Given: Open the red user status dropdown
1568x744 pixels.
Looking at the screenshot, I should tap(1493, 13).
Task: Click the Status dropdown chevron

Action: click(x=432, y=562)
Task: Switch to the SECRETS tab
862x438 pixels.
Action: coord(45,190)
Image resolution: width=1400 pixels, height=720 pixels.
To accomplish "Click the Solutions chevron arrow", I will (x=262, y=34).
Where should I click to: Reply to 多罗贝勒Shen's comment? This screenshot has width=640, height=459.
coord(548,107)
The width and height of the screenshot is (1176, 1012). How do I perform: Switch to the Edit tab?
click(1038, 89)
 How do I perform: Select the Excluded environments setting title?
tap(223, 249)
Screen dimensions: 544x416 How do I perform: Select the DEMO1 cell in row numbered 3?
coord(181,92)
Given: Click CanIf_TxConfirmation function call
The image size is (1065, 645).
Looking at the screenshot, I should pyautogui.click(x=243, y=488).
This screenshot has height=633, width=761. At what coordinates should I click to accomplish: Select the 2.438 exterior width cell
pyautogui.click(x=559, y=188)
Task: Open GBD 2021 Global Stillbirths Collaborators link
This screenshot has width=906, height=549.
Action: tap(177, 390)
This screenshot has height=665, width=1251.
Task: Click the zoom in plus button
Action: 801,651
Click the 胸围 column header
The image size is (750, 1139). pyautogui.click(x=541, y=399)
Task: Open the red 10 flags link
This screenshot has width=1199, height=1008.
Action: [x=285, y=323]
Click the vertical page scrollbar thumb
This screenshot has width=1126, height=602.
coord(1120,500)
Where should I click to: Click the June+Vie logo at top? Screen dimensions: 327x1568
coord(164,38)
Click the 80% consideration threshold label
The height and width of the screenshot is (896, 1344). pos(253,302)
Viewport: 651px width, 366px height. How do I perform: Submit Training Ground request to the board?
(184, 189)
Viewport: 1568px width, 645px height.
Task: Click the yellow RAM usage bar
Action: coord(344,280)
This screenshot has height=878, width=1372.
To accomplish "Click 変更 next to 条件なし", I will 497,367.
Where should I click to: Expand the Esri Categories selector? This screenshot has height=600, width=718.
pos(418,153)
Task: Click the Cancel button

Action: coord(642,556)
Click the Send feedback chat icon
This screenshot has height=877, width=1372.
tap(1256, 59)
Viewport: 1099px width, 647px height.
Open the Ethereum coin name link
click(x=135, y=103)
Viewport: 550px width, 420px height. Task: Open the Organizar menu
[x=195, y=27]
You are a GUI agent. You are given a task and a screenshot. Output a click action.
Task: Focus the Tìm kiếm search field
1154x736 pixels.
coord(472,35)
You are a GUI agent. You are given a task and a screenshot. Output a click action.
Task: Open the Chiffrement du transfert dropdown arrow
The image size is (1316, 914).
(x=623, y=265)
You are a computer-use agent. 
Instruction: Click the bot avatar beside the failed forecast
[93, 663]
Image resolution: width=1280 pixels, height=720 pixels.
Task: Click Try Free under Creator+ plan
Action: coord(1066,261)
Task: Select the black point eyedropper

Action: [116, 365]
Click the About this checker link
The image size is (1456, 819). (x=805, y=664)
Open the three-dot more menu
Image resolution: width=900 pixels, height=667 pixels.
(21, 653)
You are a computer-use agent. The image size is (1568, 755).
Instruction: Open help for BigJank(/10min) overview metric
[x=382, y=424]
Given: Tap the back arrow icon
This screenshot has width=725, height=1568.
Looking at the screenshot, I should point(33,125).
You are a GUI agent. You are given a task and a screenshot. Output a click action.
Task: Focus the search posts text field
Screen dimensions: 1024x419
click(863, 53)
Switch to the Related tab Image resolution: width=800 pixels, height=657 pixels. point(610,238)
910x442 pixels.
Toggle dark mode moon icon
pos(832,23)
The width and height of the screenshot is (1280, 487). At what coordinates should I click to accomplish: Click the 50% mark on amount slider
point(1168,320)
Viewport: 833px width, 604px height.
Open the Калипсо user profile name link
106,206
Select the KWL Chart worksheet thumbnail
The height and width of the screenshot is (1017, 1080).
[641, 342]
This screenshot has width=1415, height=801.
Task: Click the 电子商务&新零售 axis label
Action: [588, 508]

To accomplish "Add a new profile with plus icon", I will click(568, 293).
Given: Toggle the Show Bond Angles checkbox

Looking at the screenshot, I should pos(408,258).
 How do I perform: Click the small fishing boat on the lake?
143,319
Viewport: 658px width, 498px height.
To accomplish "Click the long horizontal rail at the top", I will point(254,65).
####
◆ EXERCISE REQUIREMENTS
The required answer is each line of the data in which the word "computer" appears.

◆ YOUR RESPONSE
You are a computer-use agent. 
You are a computer-use agent. The image size is (1568, 755).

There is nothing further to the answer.